実演鑑賞
満足度★★★★★
鑑賞日2022/07/03 (日) 13:00
ONEOR8らしい、よくできた芝居。観るべし!(3分押し)118分。
作・演出の田村が2011年に文学座に書き下ろした作品を自劇団で再演。ブラレールを配した舞台に電車を走らせてオープニング。一人暮らしの老人・直哉(高橋長英)のところに、前科者となった長男・進(恩田隆一)の長男・由紀夫(つまり孫・佛淵和哉)がやってきて一緒に暮らすことになる。保護司(小林美江)が仕事を探すけど、前科者であるということは秘密にしたくて直哉の恋人ということにするが、直哉のダメ男な次男・篤(伊東俊輔)が訪ねて来たことから、事態は動く……。

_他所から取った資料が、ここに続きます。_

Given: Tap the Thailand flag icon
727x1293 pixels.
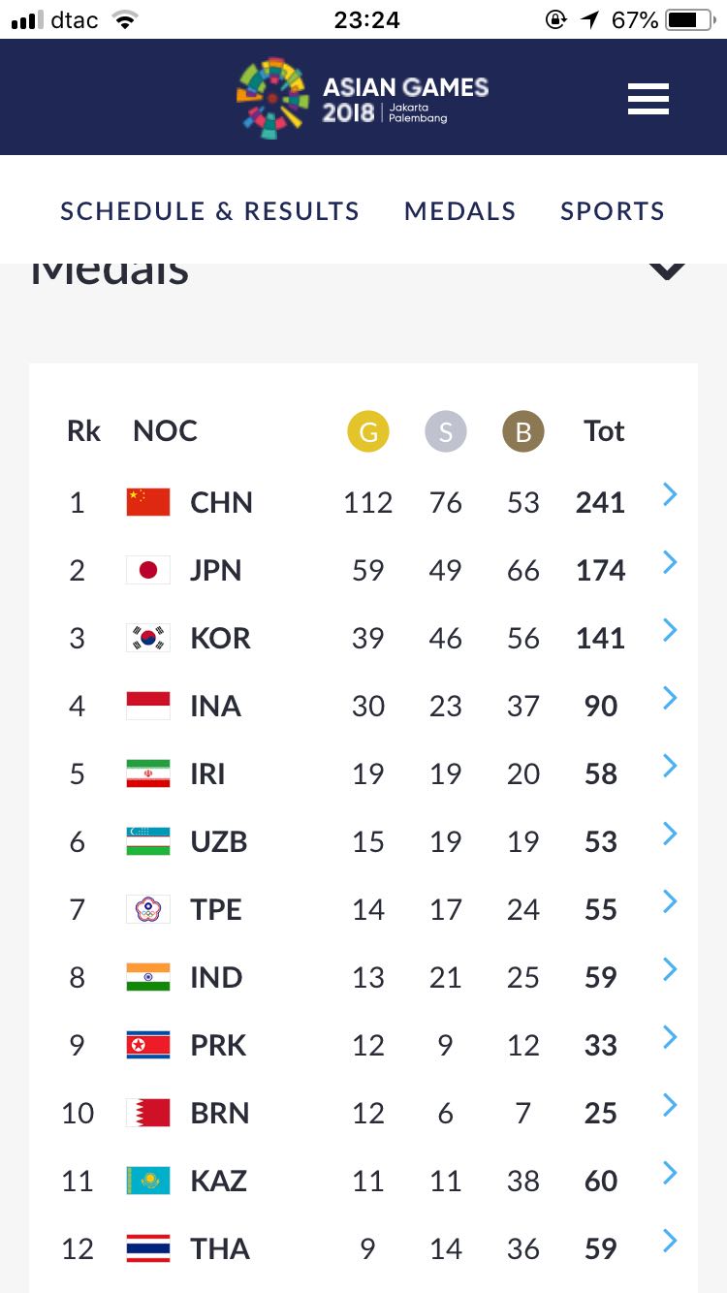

悪意でデマをバラまくなど、現代でもありそうな状況から、家族がバラバラになるのだが…、な物語は、いかにも、な展開で予想通りの最悪の状況になる。しかし、進・篤・由紀夫の3人が趣味の話をすると…、という展開も巧く、そのシーンでは3人の話を聞くだけの高橋の表情による演技にシビれた。隣の米屋の姑・寿子を演じた藤田弓子もいそうなキャラを好演、いや若手も含めて、皆好演の舞台だった。ただし、タイトルの意味など、とても分かり易くて、ちょっとばかり拍子抜け、の感もある。でも、いい舞台だった。